§ **PASSAGE PROVIDED**:
****************************************
Cross-entity queries

# Agents that publish datasets with code GEO=CA
store.query(pk.Agent).filter(
    q.publishes(q.has_code("geo", "CA"), kind="aggregate")
).all()

# Data services serving aggregate datasets
store.query(pk.DataService).filter(
    q.serves(kind="aggregate")
).all()

MAP column filters

# Spatial coverage filter
store.query(pk.BaseDataset).filter(q.has_spatial("Canada")).all()

# Keyword filter
store.query(pk.BaseDataset).filter(q.has_keyword("employment")).all()

# Title/description search (case-insensitive ILIKE)
store.query(pk.BaseDataset).filter(q.title_contains("GDP")).all()
store.query(pk.BaseDataset).filter(q.description_contains("quarterly")).all()

# Sort by multilingual title
store.query(pk.BaseDataset).sort_by("title", lang="en").all()
store.query(pk.BaseDataset).sort_by("title", lang="en", desc=True).all()
****************************************
§ **RECORDS SHOWN**:
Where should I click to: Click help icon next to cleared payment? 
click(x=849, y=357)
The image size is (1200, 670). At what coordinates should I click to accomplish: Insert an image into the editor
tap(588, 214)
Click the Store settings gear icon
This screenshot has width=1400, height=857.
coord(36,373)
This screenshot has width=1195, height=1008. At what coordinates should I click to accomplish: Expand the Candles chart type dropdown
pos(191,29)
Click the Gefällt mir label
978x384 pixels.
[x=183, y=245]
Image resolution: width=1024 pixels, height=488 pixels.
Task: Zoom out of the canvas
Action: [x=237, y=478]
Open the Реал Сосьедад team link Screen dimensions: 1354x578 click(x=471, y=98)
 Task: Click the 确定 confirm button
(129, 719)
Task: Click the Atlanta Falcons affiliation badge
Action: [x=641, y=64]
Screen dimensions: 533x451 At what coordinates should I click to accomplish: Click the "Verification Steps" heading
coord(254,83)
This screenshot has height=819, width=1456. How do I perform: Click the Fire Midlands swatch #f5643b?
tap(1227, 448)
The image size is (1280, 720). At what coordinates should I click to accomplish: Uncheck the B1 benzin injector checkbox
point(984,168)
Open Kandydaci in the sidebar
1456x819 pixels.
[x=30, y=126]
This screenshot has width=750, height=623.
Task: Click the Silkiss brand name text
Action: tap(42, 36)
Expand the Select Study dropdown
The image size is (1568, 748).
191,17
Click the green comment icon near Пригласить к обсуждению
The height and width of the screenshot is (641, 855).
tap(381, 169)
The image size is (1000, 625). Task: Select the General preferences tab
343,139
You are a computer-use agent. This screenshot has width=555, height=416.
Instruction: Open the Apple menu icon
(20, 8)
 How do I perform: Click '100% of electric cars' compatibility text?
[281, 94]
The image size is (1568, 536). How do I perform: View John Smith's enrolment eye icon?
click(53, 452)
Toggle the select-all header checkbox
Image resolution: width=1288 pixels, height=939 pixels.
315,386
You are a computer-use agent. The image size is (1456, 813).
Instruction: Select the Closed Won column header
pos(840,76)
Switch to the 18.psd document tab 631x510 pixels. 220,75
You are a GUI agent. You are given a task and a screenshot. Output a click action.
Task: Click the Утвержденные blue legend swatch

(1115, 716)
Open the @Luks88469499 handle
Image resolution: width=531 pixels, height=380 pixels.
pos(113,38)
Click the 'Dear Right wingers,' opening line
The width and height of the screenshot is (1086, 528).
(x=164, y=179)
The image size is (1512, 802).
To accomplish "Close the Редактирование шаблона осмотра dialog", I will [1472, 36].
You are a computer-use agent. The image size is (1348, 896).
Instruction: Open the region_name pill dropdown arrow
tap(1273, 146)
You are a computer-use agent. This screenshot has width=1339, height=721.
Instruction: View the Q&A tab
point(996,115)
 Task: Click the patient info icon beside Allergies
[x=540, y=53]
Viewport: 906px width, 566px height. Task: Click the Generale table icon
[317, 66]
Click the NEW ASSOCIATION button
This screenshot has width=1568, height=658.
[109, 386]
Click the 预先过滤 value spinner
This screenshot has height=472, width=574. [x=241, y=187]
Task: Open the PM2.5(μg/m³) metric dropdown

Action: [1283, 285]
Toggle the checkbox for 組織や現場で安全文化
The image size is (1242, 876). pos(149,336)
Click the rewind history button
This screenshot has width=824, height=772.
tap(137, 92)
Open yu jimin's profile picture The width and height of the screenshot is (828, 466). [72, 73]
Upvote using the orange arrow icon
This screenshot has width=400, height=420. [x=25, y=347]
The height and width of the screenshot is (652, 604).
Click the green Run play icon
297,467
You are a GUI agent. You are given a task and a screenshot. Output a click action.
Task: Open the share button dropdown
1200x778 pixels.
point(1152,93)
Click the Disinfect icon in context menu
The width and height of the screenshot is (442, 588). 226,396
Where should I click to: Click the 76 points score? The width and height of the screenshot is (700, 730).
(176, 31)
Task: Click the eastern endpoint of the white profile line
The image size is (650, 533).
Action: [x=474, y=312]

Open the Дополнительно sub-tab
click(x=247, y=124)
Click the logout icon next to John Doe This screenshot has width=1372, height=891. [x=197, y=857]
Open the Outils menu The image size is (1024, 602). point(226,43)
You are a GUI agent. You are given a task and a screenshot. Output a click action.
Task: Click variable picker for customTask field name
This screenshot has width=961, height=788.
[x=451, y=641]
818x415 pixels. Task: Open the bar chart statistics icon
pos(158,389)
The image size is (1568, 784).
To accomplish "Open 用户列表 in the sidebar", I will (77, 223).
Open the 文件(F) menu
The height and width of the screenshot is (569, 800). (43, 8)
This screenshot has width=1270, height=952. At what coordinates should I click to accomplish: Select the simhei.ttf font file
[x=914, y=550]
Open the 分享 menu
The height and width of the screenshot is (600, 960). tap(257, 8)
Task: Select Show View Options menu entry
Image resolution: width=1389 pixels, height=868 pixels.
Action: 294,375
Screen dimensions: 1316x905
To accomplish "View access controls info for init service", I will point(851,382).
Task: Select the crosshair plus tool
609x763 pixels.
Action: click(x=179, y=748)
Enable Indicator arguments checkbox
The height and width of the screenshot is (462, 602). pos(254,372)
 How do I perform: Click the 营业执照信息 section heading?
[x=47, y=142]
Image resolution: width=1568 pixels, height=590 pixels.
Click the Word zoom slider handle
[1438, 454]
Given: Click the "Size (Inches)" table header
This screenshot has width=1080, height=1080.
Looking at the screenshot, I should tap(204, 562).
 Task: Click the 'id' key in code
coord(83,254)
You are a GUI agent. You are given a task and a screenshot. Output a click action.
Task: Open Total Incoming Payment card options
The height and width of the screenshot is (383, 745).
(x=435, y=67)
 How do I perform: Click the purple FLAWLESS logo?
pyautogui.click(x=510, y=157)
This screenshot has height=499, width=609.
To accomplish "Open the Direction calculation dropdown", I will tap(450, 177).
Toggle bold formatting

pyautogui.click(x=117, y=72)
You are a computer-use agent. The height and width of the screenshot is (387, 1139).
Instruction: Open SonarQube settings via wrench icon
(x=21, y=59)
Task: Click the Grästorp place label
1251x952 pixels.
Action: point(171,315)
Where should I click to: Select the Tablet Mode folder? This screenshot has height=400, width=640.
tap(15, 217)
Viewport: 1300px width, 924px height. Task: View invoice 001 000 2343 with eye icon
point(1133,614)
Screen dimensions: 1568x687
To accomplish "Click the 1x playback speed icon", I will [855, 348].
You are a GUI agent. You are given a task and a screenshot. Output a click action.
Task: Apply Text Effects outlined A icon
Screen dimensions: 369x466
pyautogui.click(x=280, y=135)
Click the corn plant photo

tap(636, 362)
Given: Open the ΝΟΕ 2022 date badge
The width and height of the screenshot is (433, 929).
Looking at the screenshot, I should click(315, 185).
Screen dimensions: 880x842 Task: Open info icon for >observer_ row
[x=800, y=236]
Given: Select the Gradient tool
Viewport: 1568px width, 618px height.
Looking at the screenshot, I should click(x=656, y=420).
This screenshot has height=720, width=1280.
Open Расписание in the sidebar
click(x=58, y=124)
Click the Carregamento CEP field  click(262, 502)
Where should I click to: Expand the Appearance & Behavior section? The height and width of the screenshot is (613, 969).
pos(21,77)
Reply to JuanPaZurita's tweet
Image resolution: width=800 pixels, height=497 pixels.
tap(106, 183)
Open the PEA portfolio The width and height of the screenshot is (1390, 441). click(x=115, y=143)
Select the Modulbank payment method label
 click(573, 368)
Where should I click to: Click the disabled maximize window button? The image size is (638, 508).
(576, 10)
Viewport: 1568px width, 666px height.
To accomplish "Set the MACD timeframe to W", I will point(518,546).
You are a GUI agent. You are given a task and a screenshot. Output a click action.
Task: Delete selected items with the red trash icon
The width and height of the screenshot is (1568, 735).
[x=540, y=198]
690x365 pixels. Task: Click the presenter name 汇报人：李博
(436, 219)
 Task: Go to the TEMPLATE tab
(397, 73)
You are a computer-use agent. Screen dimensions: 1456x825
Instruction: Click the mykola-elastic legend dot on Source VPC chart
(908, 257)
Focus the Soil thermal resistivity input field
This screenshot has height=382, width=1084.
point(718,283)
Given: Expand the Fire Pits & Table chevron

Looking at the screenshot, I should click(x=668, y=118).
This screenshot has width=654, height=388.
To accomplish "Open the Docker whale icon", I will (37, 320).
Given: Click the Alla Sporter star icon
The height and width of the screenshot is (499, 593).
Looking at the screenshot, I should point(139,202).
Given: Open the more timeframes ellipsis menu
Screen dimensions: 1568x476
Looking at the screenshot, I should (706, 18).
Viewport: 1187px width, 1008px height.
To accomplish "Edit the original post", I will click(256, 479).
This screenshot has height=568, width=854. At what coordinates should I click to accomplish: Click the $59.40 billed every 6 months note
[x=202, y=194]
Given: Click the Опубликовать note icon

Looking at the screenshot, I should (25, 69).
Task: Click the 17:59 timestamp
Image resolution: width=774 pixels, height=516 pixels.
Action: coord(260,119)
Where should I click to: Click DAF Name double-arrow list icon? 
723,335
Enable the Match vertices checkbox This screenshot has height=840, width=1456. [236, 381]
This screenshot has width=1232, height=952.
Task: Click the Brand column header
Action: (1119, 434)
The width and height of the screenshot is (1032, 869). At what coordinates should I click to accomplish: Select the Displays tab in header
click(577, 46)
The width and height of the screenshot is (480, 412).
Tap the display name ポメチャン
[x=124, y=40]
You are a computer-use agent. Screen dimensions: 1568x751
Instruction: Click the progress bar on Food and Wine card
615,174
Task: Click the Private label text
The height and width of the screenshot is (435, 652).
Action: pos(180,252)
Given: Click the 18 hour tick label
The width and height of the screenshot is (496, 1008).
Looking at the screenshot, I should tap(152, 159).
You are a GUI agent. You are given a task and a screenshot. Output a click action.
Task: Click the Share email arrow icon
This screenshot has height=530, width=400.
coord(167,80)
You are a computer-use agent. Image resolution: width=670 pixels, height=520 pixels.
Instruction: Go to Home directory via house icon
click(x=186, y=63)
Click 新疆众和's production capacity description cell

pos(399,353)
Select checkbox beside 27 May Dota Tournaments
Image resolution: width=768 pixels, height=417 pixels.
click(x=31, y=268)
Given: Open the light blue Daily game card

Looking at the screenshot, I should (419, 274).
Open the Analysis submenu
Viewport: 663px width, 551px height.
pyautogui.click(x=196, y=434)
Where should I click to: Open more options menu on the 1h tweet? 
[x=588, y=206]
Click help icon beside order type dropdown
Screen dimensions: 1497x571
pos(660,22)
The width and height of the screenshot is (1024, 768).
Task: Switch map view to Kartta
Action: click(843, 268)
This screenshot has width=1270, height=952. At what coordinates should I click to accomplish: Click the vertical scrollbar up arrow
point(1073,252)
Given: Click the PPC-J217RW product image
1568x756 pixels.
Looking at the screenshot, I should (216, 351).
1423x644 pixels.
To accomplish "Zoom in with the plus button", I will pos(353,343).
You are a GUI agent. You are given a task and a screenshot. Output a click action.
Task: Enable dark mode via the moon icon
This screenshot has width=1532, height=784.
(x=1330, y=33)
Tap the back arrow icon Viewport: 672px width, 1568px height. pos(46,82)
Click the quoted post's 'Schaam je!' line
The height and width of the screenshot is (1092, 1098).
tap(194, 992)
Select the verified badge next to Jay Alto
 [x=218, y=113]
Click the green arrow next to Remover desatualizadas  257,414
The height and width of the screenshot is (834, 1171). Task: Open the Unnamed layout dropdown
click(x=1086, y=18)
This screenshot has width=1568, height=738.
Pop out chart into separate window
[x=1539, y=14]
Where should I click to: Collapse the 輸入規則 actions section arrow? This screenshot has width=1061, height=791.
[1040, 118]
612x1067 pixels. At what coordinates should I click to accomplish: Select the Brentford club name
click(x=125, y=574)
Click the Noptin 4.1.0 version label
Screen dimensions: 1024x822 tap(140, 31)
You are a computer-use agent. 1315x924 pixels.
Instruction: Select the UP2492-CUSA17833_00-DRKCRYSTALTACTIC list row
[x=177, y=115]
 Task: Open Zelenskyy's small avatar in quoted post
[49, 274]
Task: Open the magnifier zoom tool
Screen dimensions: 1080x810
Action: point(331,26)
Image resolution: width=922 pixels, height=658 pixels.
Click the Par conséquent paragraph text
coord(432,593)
****************************************
§ **ACTIONS TO TAKE**:
(A) In the entries, take the lines from the first one up to and including the line with "Action: [x=641, y=64]", and give them again with "Candles" replaced by "Line" and everything else unchanged.
(B) Write what comes next in the dataset query examples, starting after their last line.

§ **EXPECTED RESULTS**:
(A)
Where should I click to: Click help icon next to cleared payment? 
click(x=849, y=357)
The image size is (1200, 670). At what coordinates should I click to accomplish: Insert an image into the editor
tap(588, 214)
Click the Store settings gear icon
This screenshot has width=1400, height=857.
coord(36,373)
This screenshot has width=1195, height=1008. At what coordinates should I click to accomplish: Expand the Line chart type dropdown
pos(191,29)
Click the Gefällt mir label
978x384 pixels.
[x=183, y=245]
Image resolution: width=1024 pixels, height=488 pixels.
Task: Zoom out of the canvas
Action: [x=237, y=478]
Open the Реал Сосьедад team link Screen dimensions: 1354x578 click(x=471, y=98)
 Task: Click the 确定 confirm button
(129, 719)
Task: Click the Atlanta Falcons affiliation badge
Action: [x=641, y=64]

(B)
Selective relationship loading

By default, querying a list of datasets loads all relationships (~17 queries). Use .include() to declare exactly which relationships to batch-load — the rest are set to an UNLOADED sentinel:

# Only load publisher and themes — 3 queries instead of ~17
results = (
    store.query(pk.BaseDataset)
    .filter(status="published")
    .include("publisher", "themes", "keywords")
    .sort_by("issued", desc=True)
    .limit(20)
    .all()
)

# Explicit full hydration — useful to make the cost visible at the call site
results = store.query(pk.BaseDataset).filter(...).full().all()

# get() always loads everything — no include() needed
ds = store.get(pk.AggregateDataset, "ESTAT:NAMA_10_GDP(1.0)")

Unloaded fields raise pk.NotLoadedError on access. Use pk.is_unloaded(value) to check before accessing:

ds = store.query(pk.BaseDataset).include("publisher").first()
ds.publisher.name    # OK
ds.themes[0]         # raises NotLoadedError: 'themes' was not loaded

if not pk.is_unloaded(ds.themes):
    print(ds.themes)

Valid relationship names: publisher, contact_point, frequency, licence, themes, subject, dataset_type, keywords, spatial_coverage, distributions, conforms_to, quality_annotations, provenance, dimension_names, variables, feature_types, authors.

Lightweight projections

When you need just a few columns (e.g. autocomplete), projection modifiers bypass full object reconstruction — a single SQL query:

# Row projection — .select() + .rows() returns Row objects (dict subclass)
rows = (
    store.query(pk.BaseDataset)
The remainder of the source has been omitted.